Stored items:
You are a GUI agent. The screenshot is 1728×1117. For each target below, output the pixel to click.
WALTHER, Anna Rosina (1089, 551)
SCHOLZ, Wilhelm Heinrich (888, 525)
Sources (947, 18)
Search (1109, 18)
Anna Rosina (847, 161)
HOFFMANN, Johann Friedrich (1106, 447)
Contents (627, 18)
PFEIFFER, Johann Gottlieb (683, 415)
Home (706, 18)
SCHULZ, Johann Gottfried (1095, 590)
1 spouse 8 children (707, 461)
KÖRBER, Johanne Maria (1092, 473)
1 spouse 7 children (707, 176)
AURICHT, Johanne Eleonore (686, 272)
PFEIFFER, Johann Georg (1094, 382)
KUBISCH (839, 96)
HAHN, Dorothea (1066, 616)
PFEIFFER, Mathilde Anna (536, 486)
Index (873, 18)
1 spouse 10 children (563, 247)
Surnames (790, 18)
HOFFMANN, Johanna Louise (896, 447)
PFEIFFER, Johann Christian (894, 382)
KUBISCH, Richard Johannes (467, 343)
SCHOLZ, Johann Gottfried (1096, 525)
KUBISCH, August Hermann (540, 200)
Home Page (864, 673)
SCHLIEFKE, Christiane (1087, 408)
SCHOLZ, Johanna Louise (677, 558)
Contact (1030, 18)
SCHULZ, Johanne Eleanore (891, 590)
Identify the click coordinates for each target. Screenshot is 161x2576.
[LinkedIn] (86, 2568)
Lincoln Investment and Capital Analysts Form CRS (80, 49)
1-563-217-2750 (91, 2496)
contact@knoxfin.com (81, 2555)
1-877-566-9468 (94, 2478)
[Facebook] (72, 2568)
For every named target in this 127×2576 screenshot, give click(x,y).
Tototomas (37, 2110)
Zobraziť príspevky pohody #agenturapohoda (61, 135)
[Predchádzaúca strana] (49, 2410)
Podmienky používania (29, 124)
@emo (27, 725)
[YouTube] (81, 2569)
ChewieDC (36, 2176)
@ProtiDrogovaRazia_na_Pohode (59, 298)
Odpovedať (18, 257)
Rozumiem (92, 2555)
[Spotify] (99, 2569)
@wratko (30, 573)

_Exercise directions_
The answer is the lines above between the line holding "Home Page (864, 673)" and the line holding "[Facebook] (72, 2568)", inclusive, each written out exactly, and no others.

_Your response_
Home Page (864, 673)
SCHLIEFKE, Christiane (1087, 408)
SCHOLZ, Johanna Louise (677, 558)
Contact (1030, 18)
SCHULZ, Johanne Eleanore (891, 590)
Identify the click coordinates for each target. Screenshot is 161x2576.
[LinkedIn] (86, 2568)
Lincoln Investment and Capital Analysts Form CRS (80, 49)
1-563-217-2750 (91, 2496)
contact@knoxfin.com (81, 2555)
1-877-566-9468 (94, 2478)
[Facebook] (72, 2568)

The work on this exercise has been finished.